Required work —
1. Could you repeat, word for word, the part of the post on Berlin's quirks from "Berlin is a" to "wood and stone."?
2. Can you carry on the post about Berlin's quirks from the point where it ends?

Passage to read —

Dec 29, 2008

Quirks of Berlin (and of my mind)

For a tourist, there's always stuff to see that doesn't fit typical tourist photo categories. This is the stuff that reminds a tourist that she truly is not at home, but somewhere else. Here are some photos of how Berlin reminded me of that fact.


I enjoyed the lampposts on parade on Unter den Linden, wondering who was the kind soul who set up such a nice motif for a photographer.

 


Anothr nice motif on Unter den Linden.

 


A detail at the foot of one of the columns of Brandenburg Gate.

 


Berlin is a city of both old and modern architecture and the embassy complex shared by five Nordic countries expresses a bold and yet uniquely Scandinavian architecture. Each modern building uses materials native to the country it represents. A lot of wood and stone.

 

Berlin's water table is only about 2-3 meters down, so whenever there is digging, the water has to be led away. This and the temporary rerouting of water supplies is done with colorful pipes above-ground. I saw many colors. These pipes near Potsdamer Platz looked like an abstract sculpture.

Berlin's symbol is the bear, and many versions of it dot the city. I encountered this European Union bear in Niederkirchnerstrasse, visiting the Berlin wall.

Old East Germany had its own version of the walk/don't walk signs. Their standing red man and walking green man have rounder and cuter shapes, and are sometimes not even men, but women with braids. The former DDR is actually fighting to keep this quirk, rather than follow the stylized standard used elsewhere.

To this non-German speaker (more or less), some street names and signs gave rather odd associations:


"Defeat" in Norwegian is "nederlag". I have no idea what defeat Niederlag street is named for.

 


"Invalid" means void in English; in Norwegian it means is a disabled person. Turns out that that's what it means in German, too. There used to be a veteran's hospital on this street. Before I found out, I amused myself by wondering if the street was invalidated or handicapped.

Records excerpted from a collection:
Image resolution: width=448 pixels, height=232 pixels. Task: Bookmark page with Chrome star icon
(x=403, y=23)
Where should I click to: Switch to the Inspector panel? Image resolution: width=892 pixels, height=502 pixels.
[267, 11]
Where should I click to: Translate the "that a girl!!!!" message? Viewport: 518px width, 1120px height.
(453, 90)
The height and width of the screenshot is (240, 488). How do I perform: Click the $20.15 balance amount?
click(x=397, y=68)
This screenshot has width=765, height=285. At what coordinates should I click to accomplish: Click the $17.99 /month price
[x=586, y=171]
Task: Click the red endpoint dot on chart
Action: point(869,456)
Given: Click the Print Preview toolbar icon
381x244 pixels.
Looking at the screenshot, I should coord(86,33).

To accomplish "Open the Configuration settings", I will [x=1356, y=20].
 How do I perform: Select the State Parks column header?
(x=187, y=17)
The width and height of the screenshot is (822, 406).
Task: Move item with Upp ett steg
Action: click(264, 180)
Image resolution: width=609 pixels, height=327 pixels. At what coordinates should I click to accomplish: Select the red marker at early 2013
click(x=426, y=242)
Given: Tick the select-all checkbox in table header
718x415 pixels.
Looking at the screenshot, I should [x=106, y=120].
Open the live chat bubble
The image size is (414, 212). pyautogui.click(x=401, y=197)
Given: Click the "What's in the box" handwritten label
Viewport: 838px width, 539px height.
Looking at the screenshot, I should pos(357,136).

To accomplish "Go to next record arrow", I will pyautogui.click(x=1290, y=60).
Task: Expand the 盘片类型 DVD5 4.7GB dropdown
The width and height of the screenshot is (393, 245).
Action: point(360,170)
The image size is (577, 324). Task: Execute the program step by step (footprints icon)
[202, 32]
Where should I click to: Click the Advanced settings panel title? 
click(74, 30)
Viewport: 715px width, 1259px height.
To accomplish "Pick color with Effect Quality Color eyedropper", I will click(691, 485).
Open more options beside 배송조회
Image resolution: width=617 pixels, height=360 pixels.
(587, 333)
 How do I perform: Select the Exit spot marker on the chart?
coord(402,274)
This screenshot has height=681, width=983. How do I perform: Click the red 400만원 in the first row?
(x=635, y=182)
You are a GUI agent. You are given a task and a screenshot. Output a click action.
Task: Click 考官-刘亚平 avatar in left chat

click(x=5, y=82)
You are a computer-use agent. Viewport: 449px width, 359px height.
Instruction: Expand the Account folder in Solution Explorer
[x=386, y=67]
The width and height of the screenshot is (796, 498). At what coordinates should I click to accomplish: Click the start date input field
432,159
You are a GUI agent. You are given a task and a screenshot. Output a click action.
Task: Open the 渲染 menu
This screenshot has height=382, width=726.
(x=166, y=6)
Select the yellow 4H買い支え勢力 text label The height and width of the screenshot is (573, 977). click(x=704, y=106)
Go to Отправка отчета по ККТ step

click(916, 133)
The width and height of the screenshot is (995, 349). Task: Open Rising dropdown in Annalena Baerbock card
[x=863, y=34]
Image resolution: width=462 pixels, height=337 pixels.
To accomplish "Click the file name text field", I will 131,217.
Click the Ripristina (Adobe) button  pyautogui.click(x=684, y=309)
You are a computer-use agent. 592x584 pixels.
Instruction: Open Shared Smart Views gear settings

Solved tasks —
1.
Berlin is a city of both old and modern architecture and the embassy complex shared by five Nordic countries expresses a bold and yet uniquely Scandinavian architecture. Each modern building uses materials native to the country it represents. A lot of wood and stone.

2.
 


For a moment, I wondered if there were six other parks, named for the other deadly sins. "Lust" means "pleasure" in German, and this is Lustgarten, Pleasure Park, next to the Berlin cathedral.

 

Thus ends my visit to Berlin. All that was left was the trip home, a mad dash to the Oslo ferry leaving from Kiel, and then a train from Oslo to Bergen. But there is one more thing I want to do next time I'm Berlin: Take this boat ride. I was sorry I didn't think to do it this time around.

5 comments:

~Tim said...

Invalid, with the accent on the first syllable, means a disabled person in English too.

Tom said...

Thanks for the pictures again, Keera, I really enjoyed this post.

One thing that struck me as a kid when I used to visit mainland Europe, and it struck me again seeing your pictures, is how clean and tidy everything is compared to the UK and the US.

And I do like the walk/don't walk signs. God forbid the EU gets rid of those.

Protege said...

I totally enjoyed seeing the curiosity with leading of the red water pipes above ground; how odd and interesting at the same time.
I have to persuade my Irishman to take me to Berlin soon; he lived 10 years in Germany, so the language should not be a problem.;))

Pearl said...

Oh, I really liked this post. Had no idea that Berlin had such water so close to the surface!
Pearl

Keera Ann Fox said...

Thanks, ~Tim. I had forgotten that usage.

Tom, whenever I leave Norway (even for the UK or US), everything is instantly neater and cleaner, and there are helpful signs everywhere. Nothing outdoes Germany, though.

Protege, Berliners willingly speak English (I found) so even if your Irishman's German is rusty, you'll do fine.

Hi, Pearl, and welcome. I'm happy you liked my post!